Figure 3

Reaction of rLF toward GSSG and natural disulfides. (A) Disappearance of rLF cysteines (1 µM, 32 µM protein –SH) during the reaction with 1 mM GSSG in 0.2 M urea, 10 mM sodium acetate buffer pH 5.0, at 25 °C. The 32 –SH/mole of rLF were determined with DTNP. The error bars represent the SD from three independent experiments. The first phase of reaction (up to 20 min) when only a few cysteines reacted with GSSG is reported in the Inset. (B) Second order kinetic constants of cysteines (k_{rLF SH}) normalized to the rate constants for the free GSH or, only for GSSG, normalized to the constant calculated for an unperturbed protein cysteine (k_{free thiol}). The number of protein cysteine per mole with a given reactivity is reported on the top of each column. Error bars represent the propagation of uncertainties for the quotients²¹. (C) 3D structure of native rLF (PDB id: 1LFG)²⁵ is depicted in pink ribbons with cysteines in yellow sticks. The four most reactive cysteines toward GSSG identified by MS analysis are displayed in four different orange palettes (spheres). The amino acid number in black derived from X-ray structure in PDB database. The 3D representation is obtained by UCSF chimera software²⁶. (D) Peak area values of the four glutathionylated tryptic peptide fragments after reaction with GSSG (see Materials and methods for details) as revealed by the eXtracted Ion Current procedure.
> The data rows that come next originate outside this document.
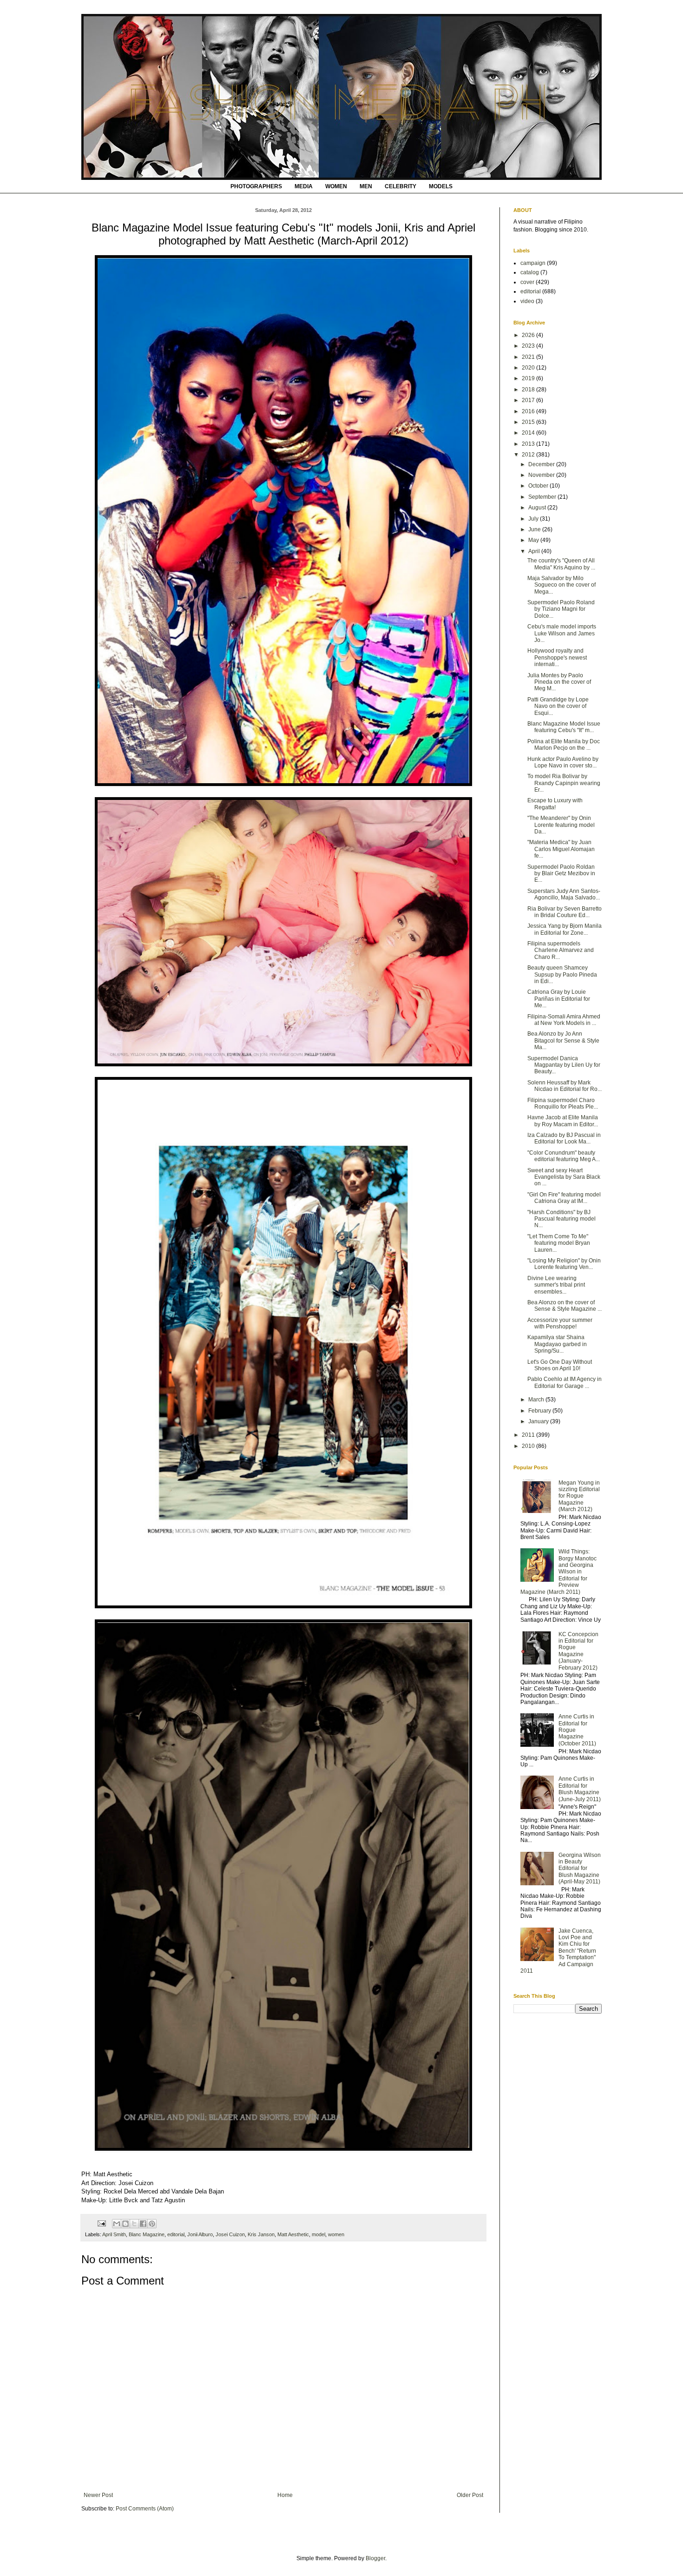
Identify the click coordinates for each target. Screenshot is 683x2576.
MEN (366, 186)
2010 (529, 1446)
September (543, 497)
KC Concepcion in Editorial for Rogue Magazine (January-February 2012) (578, 1651)
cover (527, 282)
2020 (529, 367)
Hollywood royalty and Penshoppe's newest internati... (557, 657)
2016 (529, 411)
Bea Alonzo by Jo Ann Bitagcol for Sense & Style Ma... (563, 1040)
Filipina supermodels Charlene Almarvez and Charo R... (560, 950)
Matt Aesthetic (293, 2234)
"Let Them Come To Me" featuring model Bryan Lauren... (558, 1243)
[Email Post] (101, 2223)
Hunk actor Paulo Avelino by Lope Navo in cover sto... (562, 762)
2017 (529, 400)
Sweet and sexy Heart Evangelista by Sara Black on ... (563, 1177)
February (540, 1410)
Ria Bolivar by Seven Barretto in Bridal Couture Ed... (564, 911)
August (537, 507)
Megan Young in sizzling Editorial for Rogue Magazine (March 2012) (579, 1496)
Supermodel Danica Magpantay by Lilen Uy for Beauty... (563, 1065)
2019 (529, 378)
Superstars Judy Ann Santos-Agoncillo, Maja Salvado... (563, 894)
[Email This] (116, 2223)
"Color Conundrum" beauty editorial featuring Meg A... (563, 1156)
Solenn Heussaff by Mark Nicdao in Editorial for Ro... (564, 1085)
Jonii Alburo (200, 2234)
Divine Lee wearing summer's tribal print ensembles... (556, 1285)
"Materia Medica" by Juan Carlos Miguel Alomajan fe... (561, 849)
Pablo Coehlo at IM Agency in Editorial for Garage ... (564, 1382)
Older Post (470, 2495)
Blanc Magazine (146, 2234)
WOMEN (336, 186)
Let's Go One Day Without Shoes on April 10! (559, 1365)
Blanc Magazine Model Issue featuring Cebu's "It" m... (563, 726)
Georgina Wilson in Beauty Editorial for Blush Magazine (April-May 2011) (579, 1868)
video (527, 301)
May (534, 540)
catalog (529, 272)
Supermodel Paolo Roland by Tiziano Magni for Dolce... (561, 609)
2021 (529, 357)
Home (285, 2495)
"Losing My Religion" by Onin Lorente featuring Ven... (564, 1263)
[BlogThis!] (125, 2223)
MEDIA (304, 186)
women (336, 2234)
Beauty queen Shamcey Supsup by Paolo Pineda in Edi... (562, 974)
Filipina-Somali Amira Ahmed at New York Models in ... (563, 1019)
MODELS (441, 186)
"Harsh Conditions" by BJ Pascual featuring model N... (561, 1219)
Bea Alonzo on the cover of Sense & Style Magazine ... (564, 1305)
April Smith (114, 2234)
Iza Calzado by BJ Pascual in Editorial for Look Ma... (564, 1138)
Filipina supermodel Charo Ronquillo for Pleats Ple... (562, 1103)
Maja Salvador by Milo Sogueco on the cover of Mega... (561, 585)
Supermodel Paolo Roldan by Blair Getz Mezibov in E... (561, 874)
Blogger (375, 2558)
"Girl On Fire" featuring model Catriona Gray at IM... (564, 1197)
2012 (529, 454)
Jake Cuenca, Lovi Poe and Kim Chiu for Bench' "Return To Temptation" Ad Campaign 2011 (558, 1951)
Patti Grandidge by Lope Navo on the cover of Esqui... (558, 706)
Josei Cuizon (230, 2234)
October (539, 485)
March (536, 1399)
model (318, 2234)
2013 (529, 444)
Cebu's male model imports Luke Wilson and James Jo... (561, 633)
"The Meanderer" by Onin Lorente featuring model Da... (561, 825)
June (535, 529)
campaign (532, 263)
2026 (529, 335)
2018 (529, 389)
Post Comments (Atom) (145, 2508)
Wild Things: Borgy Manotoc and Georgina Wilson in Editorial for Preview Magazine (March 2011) (558, 1571)
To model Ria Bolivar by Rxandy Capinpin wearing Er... (563, 783)
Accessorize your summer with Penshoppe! (559, 1323)
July (534, 518)
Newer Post (98, 2495)
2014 (529, 432)
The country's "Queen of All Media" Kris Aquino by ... (561, 563)
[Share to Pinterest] (152, 2223)
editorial (175, 2234)
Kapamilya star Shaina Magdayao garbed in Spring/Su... (557, 1344)
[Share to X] (134, 2223)
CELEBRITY (400, 186)
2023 (529, 346)
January (539, 1421)
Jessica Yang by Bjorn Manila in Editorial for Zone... (564, 929)
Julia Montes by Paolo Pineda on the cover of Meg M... (559, 682)
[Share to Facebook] (143, 2223)
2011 (529, 1435)
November (542, 475)
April (534, 551)
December (542, 464)
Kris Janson (261, 2234)
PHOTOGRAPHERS (256, 186)
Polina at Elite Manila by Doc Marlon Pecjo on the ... (563, 744)
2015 (529, 422)
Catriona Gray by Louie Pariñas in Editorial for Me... (558, 999)
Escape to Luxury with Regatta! (555, 803)
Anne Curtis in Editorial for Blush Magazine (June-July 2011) (579, 1789)
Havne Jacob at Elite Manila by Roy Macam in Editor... (562, 1120)
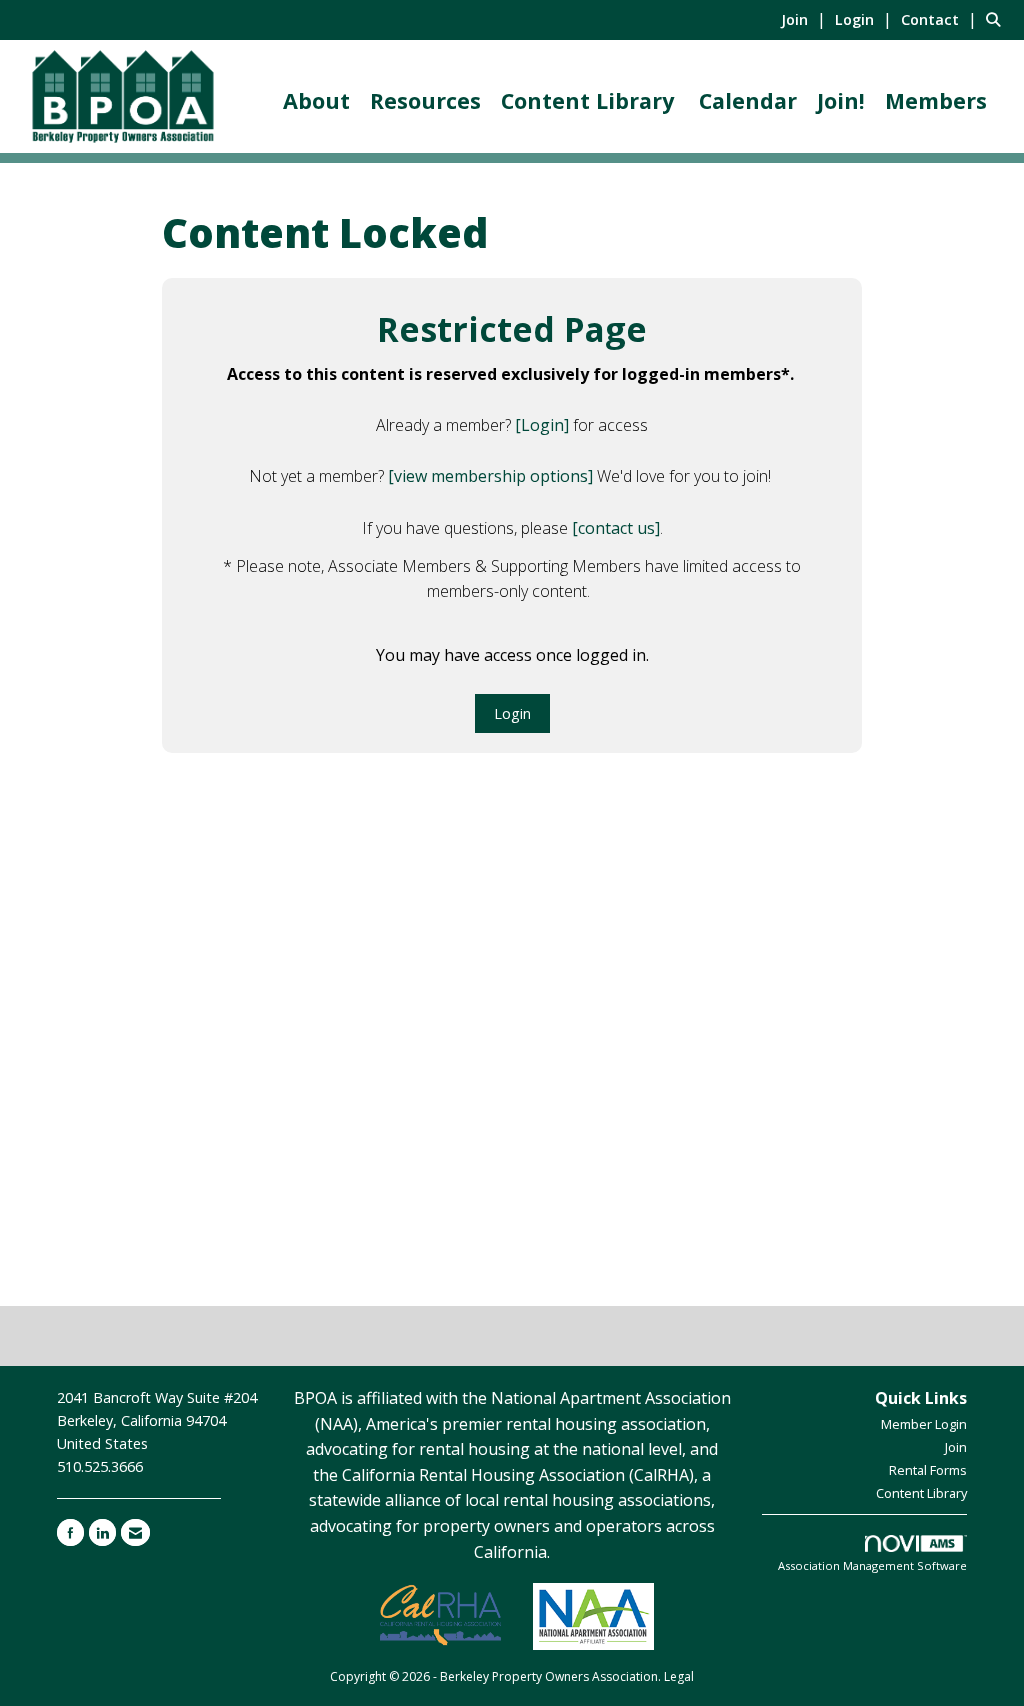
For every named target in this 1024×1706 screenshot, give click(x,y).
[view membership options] (490, 476)
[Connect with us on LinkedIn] (102, 1532)
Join (956, 1447)
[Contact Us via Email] (135, 1532)
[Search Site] (997, 19)
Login (512, 713)
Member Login (924, 1424)
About (316, 100)
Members (936, 100)
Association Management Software (872, 1565)
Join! (841, 100)
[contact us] (616, 528)
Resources (425, 100)
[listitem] (806, 19)
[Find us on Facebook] (70, 1532)
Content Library (587, 100)
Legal (679, 1676)
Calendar (748, 100)
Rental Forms (928, 1470)
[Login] (542, 425)
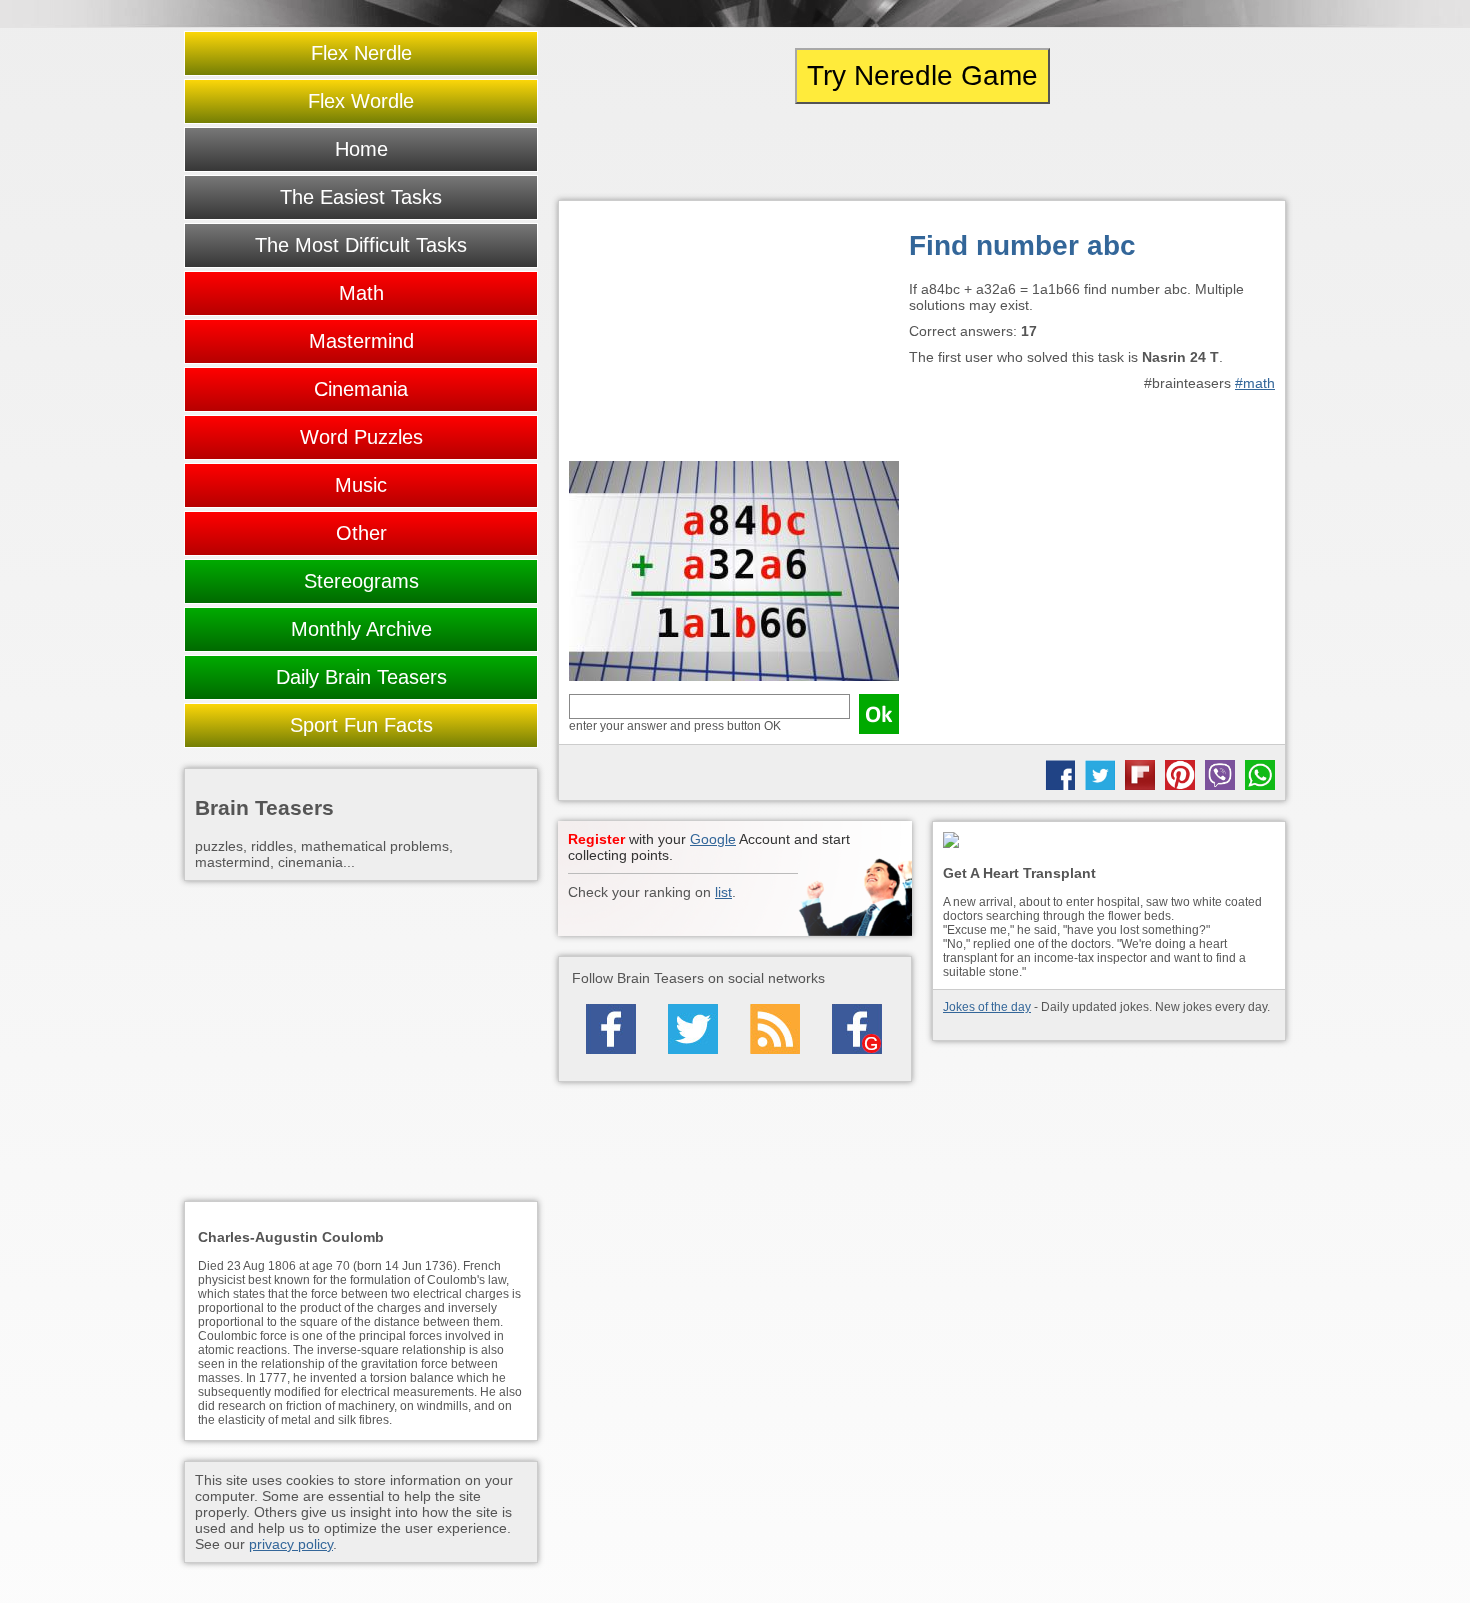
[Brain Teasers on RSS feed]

No other modified fragments were detected. Error bars represent the SD from three analytical replicate LC–MS analyses. (E) Quenching of the intrinsic fluorescence of rLF (1.1 µM) after addition of variable GSSG concentrations (from 0.2 to 4 mM) in 0.2 M urea, 10 mM sodium acetate buffer pH 5.0 at 25 °C. Each point was subtracted by the fluorescence of NATA with GSSG under the same conditions. Measurements were made immediately after mixing to avoid any glutathionylation interference. The error bars represent the SD from three independent experiments. (F) Schematic representation of the reaction of rLF with GSSG.